Dev Neurobiol. 2011 Jan 1;71(1):71-82. doi: 10.1002/dneu.20809.
In the study of neural circuits, it becomes essential to discern the different neuronal cell types that build the circuit. Traditionally, neuronal cell types have been classified using qualitative descriptors. More recently, several attempts have been made to classify neurons quantitatively, using unsupervised clustering methods. While useful, these algorithms do not take advantage of previous information known to the investigator, which could improve the classification task. For neocortical GABAergic interneurons, the problem to discern among different cell types is particularly difficult and better methods are needed to perform objective classifications. Here we explore the use of supervised classification algorithms to classify neurons based on their morphological features, using a database of 128 pyramidal cells and 199 interneurons from mouse neocortex. To evaluate the performance of different algorithms we used, as a "benchmark," the test to automatically distinguish between pyramidal cells and interneurons, defining "ground truth" by the presence or absence of an apical dendrite. We compared hierarchical clustering with a battery of different supervised classification algorithms, finding that supervised classifications outperformed hierarchical clustering. In addition, the selection of subsets of distinguishing features enhanced the classification accuracy for both sets of algorithms. The analysis of selected variables indicates that dendritic features were most useful to distinguish pyramidal cells from interneurons when compared with somatic and axonal morphological variables. We conclude that supervised classification algorithms are better matched to the general problem of distinguishing neuronal cell types when some information on these cell groups, in our case being pyramidal or interneuron, is known a priori. As a spin-off of this methodological study, we provide several methods to automatically distinguish neocortical pyramidal cells from interneurons, based on their morphologies.

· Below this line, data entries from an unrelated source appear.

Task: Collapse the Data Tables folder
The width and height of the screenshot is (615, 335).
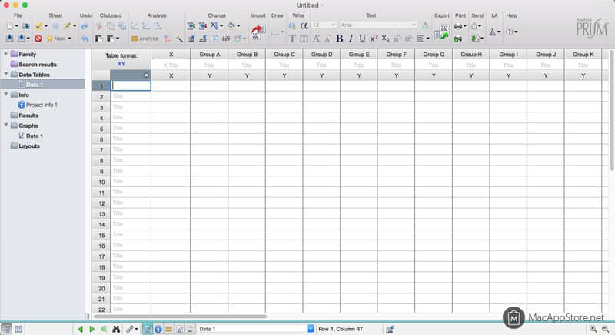Action: 6,75
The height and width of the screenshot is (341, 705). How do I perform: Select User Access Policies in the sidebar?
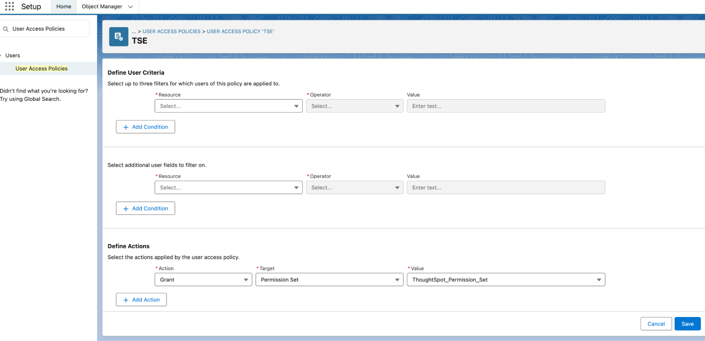coord(41,68)
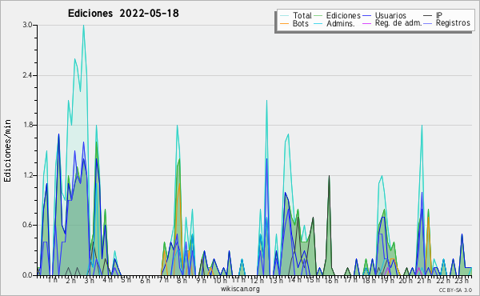Click the 16 h tick on time axis

click(331, 281)
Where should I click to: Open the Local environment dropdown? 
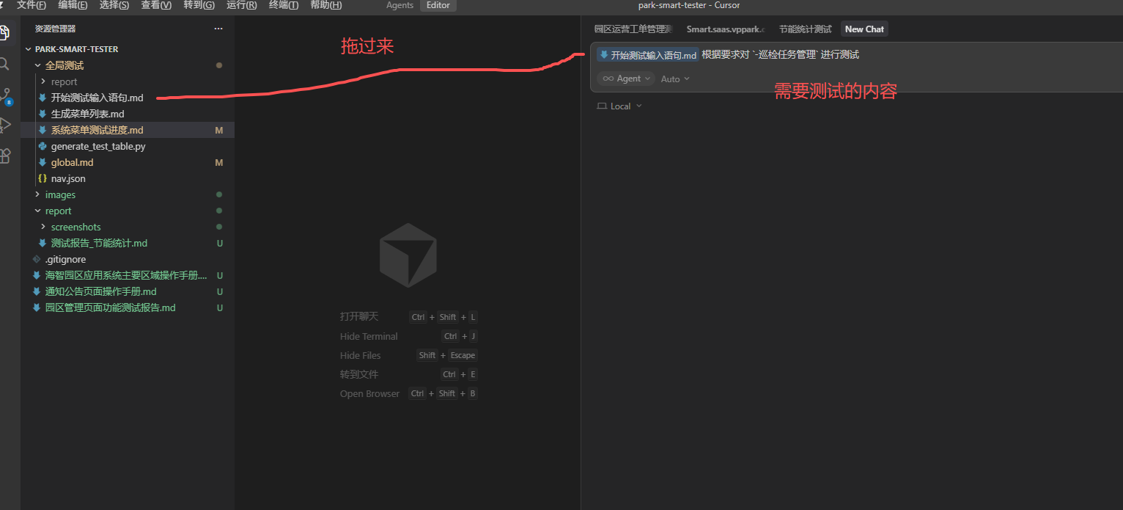(620, 106)
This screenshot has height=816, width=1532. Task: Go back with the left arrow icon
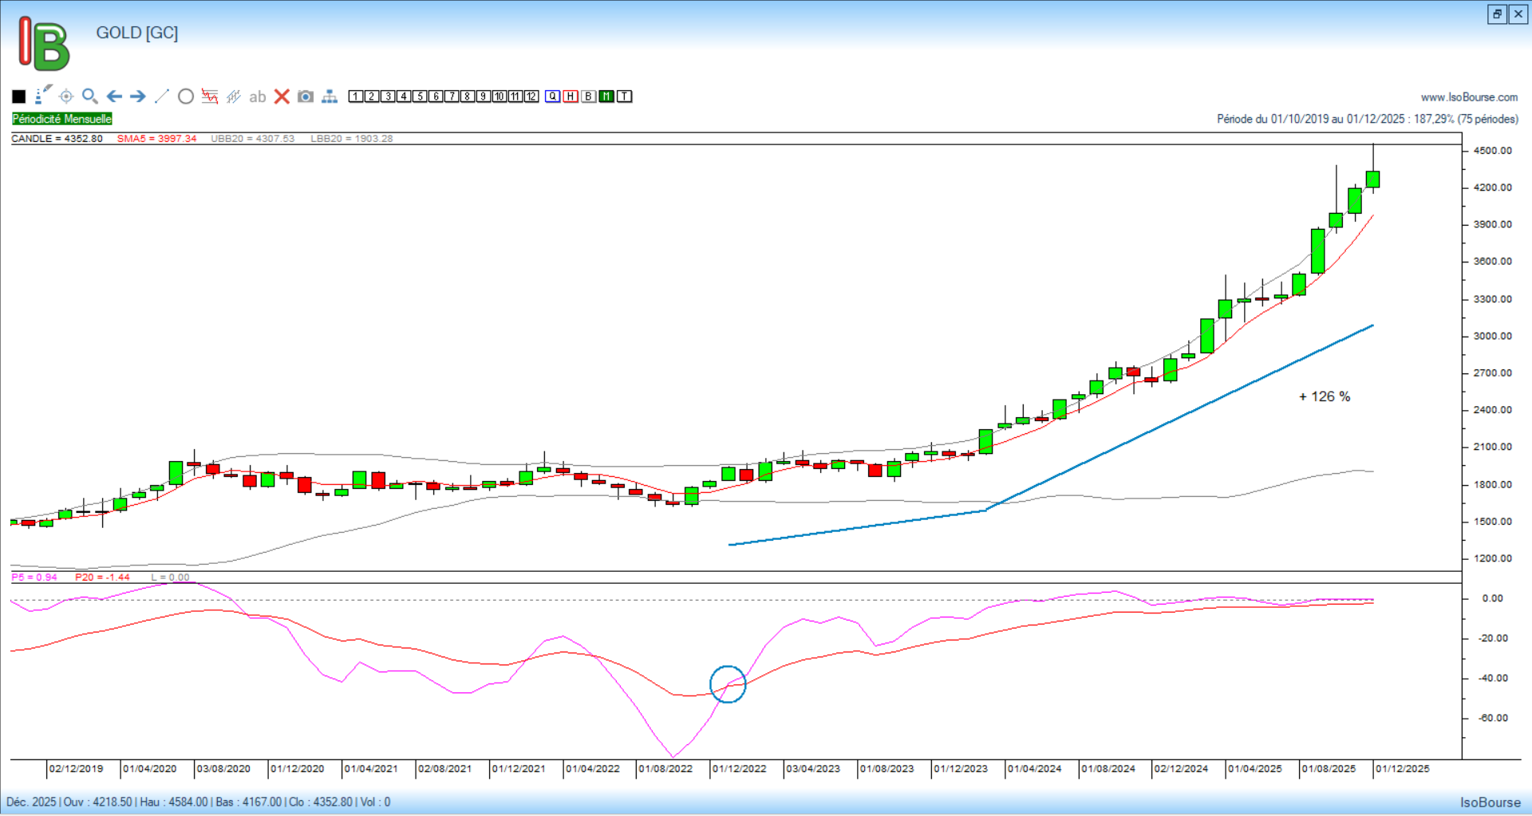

在神经回路的研究中,辨别构建回路的不同神经元细胞类型变得至关重要。传统上,神经元细胞类型是使用定性描述符来分类的。最近,人们已经尝试使用无监督聚类方法对神经元进行定量分类。虽然这些算法很有用,但它们没有利用研究人员已知的先前信息,这可以提高分类任务的效率。对于新皮层 GABA 能中间神经元,辨别不同细胞类型的问题特别困难,需要更好的方法来进行客观分类。在这里,我们探索了使用监督分类算法根据神经元的形态特征对其进行分类的方法,使用了来自小鼠新皮层的 128 个锥体神经元和 199 个中间神经元的数据库。为了评估不同算法的性能,我们使用了自动区分锥体神经元和中间神经元的测试作为“基准”,通过是否存在顶树突来定义“真实情况”。我们将层次聚类与一系列不同的监督分类算法进行了比较,发现监督分类优于层次聚类。此外,选择区分特征子集可提高两种算法集的分类准确性。对选定变量的分析表明,与体部和轴突形态变量相比,树突特征最有助于将锥体神经元与中间神经元区分开来。我们得出的结论是,当预先知道有关这些细胞群的一些信息(在我们的案例中是锥体神经元或中间神经元)时,监督分类算法更适合于一般的神经元细胞类型辨别问题。作为这项方法学研究的一个副产品,我们提供了几种基于形态学自动区分新皮层锥体神经元和中间神经元的方法。